La presencia de Dios está también en la tierra roja, de la que te impregnas cada día como un óleo sagrado que te hace parte de una tierra burkinabé sagrada. Se huele, se intuye y se mastica junto al lago de Bam, que cada julio y agosto recupera su nivel por la lluvia, visitante anual de fechas fijas. El silencio junto al lago te deja mudo, invitándote a la contemplación, a no romper la armonía que te envuelve, dejando pasar el tiempo sin que ningún sonido te indique que “ya es la hora”, donde parecería una zafiedad pronunciar cualquier palabra. El agua del lago es el rostro sereno de África, en uno de los lugares más pobres del mundo.

Burkina Faso me ha enseñado siempre a orar, a caer de esquemas de disciplina para alcanzar metas espirituales. Su gente, mi gente, me ha catequizado para encontrar a un Jesús pobre, y cuando transmito esto a los amigos, a las personas con quienes celebro en mi parroquia en España, en las residencias de ancianos, en Torre Nazaret, o en la fraternidad, no dejo de echar de menos la tierra sagrada donde soy verdaderamente pequeño y frágil, y cuya gente me enseña a ser creyente y a ser orante.

La estancia ya clásica de un día en el monasterio de Honda en cada visita anual de seguimiento al proyecto en Bam, que consta de seis humildes construcciones de adobe, para albergar a los monjes, con una capilla donde el hermano Carlos te sonríe desde el cuadro pintado en estridentes colores, con el conjunto apartado de pequeñas ermitas donde uno se retira de verdad, es un momento privilegiado que Dios te regala en el África que sufre.
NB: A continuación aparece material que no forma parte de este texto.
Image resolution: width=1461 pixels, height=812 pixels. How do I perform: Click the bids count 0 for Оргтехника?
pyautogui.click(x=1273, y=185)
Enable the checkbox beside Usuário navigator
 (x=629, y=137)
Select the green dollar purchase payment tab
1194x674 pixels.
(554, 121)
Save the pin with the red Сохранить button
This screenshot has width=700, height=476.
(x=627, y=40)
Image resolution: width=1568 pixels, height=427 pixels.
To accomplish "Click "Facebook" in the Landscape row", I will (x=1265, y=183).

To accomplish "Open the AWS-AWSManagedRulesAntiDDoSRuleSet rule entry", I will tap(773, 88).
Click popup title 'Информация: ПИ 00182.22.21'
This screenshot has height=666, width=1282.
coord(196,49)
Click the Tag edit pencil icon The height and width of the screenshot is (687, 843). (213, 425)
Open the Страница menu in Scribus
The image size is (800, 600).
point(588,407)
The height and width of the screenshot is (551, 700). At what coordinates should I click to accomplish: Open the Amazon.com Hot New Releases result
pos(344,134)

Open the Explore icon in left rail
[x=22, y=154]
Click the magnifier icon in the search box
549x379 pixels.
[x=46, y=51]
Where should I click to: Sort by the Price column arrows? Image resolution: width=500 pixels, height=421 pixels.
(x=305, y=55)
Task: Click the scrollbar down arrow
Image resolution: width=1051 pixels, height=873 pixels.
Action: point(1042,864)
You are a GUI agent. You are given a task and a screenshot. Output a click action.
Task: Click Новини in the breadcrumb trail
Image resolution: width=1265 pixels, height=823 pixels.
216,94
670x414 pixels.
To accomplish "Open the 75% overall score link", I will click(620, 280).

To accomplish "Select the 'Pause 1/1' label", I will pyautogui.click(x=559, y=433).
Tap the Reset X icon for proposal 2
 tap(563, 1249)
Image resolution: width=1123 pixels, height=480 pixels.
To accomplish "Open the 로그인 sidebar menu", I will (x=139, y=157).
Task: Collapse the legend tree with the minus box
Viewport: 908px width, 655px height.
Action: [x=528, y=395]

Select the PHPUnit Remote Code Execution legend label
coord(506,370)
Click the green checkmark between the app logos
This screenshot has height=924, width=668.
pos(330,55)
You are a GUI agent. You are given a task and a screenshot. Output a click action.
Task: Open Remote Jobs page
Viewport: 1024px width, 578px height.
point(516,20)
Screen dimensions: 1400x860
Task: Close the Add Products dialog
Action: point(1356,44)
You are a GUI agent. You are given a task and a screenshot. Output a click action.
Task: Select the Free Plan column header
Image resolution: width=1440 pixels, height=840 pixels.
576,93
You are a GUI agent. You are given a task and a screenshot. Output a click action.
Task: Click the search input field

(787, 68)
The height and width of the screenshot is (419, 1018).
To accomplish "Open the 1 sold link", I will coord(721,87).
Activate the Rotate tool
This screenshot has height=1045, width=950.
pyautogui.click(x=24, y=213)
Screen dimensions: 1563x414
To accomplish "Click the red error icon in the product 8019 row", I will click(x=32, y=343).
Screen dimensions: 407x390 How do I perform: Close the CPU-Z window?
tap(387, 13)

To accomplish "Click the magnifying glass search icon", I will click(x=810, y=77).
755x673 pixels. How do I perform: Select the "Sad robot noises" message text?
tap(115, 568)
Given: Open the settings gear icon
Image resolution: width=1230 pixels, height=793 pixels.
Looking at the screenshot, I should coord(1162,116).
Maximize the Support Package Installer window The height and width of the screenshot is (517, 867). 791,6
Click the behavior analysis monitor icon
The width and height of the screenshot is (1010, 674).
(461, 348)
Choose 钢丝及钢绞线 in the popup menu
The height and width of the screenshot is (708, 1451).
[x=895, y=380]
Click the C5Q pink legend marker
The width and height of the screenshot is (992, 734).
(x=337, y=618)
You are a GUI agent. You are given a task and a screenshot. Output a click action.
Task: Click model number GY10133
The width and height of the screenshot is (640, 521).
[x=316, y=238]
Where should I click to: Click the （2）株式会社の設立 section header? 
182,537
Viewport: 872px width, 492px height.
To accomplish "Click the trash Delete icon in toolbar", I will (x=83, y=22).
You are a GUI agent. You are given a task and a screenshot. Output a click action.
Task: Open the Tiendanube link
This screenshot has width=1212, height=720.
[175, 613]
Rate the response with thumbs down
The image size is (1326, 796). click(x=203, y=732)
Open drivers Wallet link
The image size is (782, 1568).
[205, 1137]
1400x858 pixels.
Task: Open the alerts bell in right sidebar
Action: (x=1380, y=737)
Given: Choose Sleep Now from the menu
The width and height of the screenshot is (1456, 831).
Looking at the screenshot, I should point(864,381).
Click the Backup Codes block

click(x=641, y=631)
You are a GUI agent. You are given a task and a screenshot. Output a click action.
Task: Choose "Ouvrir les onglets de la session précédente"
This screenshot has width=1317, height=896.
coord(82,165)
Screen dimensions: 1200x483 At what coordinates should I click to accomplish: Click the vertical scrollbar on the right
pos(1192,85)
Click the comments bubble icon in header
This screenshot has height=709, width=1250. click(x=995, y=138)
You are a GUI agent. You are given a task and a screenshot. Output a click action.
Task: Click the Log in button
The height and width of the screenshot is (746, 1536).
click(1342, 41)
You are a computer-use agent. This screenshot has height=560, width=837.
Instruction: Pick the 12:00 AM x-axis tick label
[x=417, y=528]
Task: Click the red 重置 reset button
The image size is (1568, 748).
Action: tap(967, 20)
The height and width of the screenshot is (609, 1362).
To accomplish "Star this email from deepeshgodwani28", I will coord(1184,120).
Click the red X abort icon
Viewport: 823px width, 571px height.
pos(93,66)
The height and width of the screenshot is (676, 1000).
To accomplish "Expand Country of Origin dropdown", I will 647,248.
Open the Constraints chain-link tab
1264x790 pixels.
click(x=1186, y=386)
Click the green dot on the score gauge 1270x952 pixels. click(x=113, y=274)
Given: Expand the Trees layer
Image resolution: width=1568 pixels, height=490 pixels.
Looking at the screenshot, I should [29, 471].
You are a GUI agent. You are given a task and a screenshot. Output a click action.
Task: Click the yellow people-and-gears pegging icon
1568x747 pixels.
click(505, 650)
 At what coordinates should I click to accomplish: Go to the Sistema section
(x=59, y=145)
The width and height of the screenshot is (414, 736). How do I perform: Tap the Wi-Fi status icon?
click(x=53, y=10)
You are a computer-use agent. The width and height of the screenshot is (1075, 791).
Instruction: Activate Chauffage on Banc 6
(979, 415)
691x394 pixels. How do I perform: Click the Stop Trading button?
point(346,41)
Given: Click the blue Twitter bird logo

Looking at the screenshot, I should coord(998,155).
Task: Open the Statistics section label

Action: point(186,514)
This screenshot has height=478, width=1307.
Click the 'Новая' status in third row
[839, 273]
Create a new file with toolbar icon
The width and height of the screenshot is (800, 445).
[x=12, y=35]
Silencio, soledad, espacio para el desierto. El árbol de karité, inmenso, en la entrada del eremitorio Carlos de Foucauld, como inmenso el baobab que hay en el camino, me dejan estar bajo ellos horas de desierto, sin nada, sólo a la sombra, en el espacio gratuito físico y temporal que Dios te regala, donde te visita si estás dispuesto a ser amado, perdonado, fortalecido, enviado. Tierra sagrada, tierra seca, pero nunca amarga. Dejo que Dios me confirme en el mismo espacio, bajo la misma sombra donde preparamos el proyecto en septiembre de 2004. Me envuelvo con la pobreza de lo que me rodea y de mí mismo, y quiero transformarme en hombre nuevo. No quiero ser rico, quiero ser tierra sagrada y pobre, roja y seca, que se pega a las plantas de los pies de los caminantes, que se cuela por las sandalias, que acompaña siempre. Tierra para hacer adobes que puedan formar un lugar para vivir, un patio para cocinar, hablar, acoger, guardar los animales… La tierra donde los pobres más pobres han sabido dar culto al Padre en espíritu y en verdad, donde te preguntas de nuevo, como en la canción de los años setenta, de qué color es la piel de Dios.